Summary of this article
Study flags dark patterns in online insurance buying journeys
Users face hidden charges, hard cancellations, aggressive follow-ups
Irdai asks insurers to review and fix misleading digital designs
Focus shifts to transparent pricing, informed consent, fair choices
Buying insurance online was meant to simplify decisions, compare plans, choose what fits, and complete the purchase in a few steps. But for many users, the experience has become less straightforward than it appears.
According to a recent LocalCircles study on online insurance platforms and dark patterns, a large majority of users say they have encountered design tactics that nudge or confuse them while buying policies. It is this growing unease that has prompted the Insurance Regulatory and Development Authority of India (Irdai) to step in and ask insurers and aggregators to review how their digital platforms are designed.
Where The Buying Journey Starts To Go Wrong
Most people do not notice the problem immediately. It shows up in small ways.
A button that is easy to click when buying, but harder to find when cancelling. A price that looks attractive at first, but changes as you move ahead. Calls and messages that continue long after you have decided not to proceed.
Individually, these may not seem serious. But taken together, they shape how decisions are made. What feels like a choice can sometimes be a nudge.
Many users say they have struggled to exit policies once purchased. Others speak of repeated follow-ups that do not stop easily. There are also instances where information is asked for in ways that feel excessive or unnecessary.
The issue is not just about inconvenience.

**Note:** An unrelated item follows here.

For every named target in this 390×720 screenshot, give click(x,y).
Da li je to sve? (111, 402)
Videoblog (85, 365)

It is about whether the person buying the policy fully understands what they are signing up for.
A Pattern That Is Hard To Ignore
What has concerned regulators is not just the nature of these experiences, but how common they appear to be.
Across platforms, users report similar patterns, difficulty in cancelling, lack of clarity in pricing, and a sense of being pushed along a certain path. Charges that appear late in the process, or terms that are not immediately visible, add to the confusion.

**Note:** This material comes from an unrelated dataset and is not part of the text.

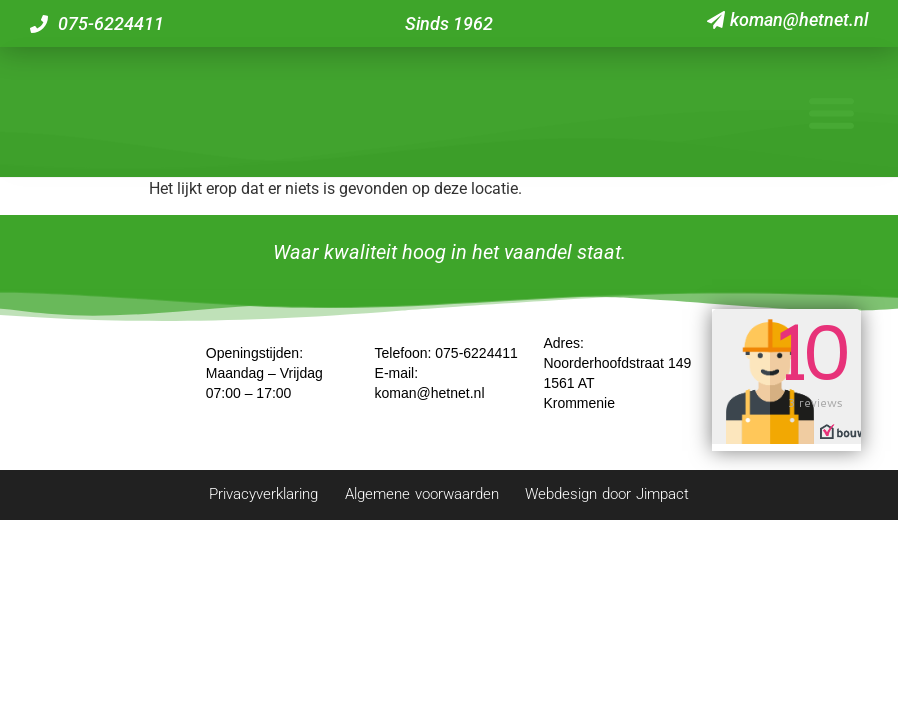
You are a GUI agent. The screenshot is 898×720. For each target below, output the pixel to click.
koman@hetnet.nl (430, 401)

Over time, this begins to affect how people view online insurance altogether. Instead of feeling in control, they begin to second-guess what they see on screen.
Trust, once shaken, is not easy to rebuild.
What Irdai Has Asked Companies To Do
Irdai’s instruction is straightforward. Insurance companies and platforms must examine how their digital journeys are structured and remove anything that could mislead or pressure users.
They have been given a limited window to do this. The expectation is not just to identify such elements, but to set out how they will be fixed within a defined timeline.
The emphasis is on clarity. Prices must be what they appear to be. Choices must be real choices, not guided outcomes. And consent must be informed, not assumed.
Why This Matters Beyond Compliance
This is not just about following a rule. It is about how a product as sensitive as insurance is sold.
When people buy insurance, they are not making an impulse purchase. They are making a decision about protection—something that may matter most in moments of crisis. If that decision is shaped by confusion or pressure, the consequences can show up much later.
The shift being pushed now is towards making the process cleaner and easier to understand. For companies, this may mean rethinking how their apps and websites are built. For users, it could mean fewer surprises.
The Bottom Line
The focus is slowly moving from what is being sold to how it is being sold. Irdai’s move suggests that the buying experience itself is now under scrutiny. If implemented properly, it could make online insurance less of a maze and more of what it was meant to be—a straightforward choice.
For consumers, that change cannot come soon enough.